***** Listed entries

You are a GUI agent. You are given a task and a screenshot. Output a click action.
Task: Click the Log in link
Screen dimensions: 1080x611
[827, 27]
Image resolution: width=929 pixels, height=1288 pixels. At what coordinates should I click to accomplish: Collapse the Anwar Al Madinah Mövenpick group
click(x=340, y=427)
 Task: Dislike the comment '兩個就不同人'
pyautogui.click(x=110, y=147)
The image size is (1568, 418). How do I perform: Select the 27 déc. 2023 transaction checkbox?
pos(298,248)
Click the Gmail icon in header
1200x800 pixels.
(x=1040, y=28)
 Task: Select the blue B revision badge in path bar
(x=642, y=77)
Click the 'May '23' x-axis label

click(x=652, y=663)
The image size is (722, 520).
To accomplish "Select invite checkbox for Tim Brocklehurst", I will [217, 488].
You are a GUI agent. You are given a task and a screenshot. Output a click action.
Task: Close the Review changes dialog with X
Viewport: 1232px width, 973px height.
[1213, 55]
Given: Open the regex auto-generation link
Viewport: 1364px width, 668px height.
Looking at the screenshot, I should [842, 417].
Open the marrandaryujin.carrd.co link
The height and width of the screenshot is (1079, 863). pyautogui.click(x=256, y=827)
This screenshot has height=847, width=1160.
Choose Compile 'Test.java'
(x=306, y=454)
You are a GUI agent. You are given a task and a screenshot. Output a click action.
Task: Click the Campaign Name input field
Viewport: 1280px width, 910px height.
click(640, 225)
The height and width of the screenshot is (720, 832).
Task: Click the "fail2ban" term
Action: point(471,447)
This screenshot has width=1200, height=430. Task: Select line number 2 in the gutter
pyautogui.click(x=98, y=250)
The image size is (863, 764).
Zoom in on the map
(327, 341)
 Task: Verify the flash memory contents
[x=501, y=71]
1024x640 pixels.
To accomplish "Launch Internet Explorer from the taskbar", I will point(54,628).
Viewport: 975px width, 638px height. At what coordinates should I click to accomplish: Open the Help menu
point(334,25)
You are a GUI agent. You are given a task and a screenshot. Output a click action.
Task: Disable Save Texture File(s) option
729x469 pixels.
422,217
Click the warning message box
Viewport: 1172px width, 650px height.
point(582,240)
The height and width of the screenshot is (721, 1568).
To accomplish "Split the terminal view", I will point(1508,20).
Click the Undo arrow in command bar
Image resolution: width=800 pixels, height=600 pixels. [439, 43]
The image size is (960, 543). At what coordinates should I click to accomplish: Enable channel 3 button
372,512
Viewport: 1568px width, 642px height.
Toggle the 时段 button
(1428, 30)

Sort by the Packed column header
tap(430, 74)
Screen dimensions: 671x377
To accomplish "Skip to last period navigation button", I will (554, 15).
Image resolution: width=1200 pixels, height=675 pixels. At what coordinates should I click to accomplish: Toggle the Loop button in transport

**********

• _The task_
Each line from the one with "Toggle the 时段 button" through the end of the entries above is to be returned word for word. Nothing else belongs in the answer.

• _Answer to the problem_
Toggle the 时段 button
(1428, 30)

Sort by the Packed column header
tap(430, 74)
Screen dimensions: 671x377
To accomplish "Skip to last period navigation button", I will (554, 15).
Image resolution: width=1200 pixels, height=675 pixels. At what coordinates should I click to accomplish: Toggle the Loop button in transport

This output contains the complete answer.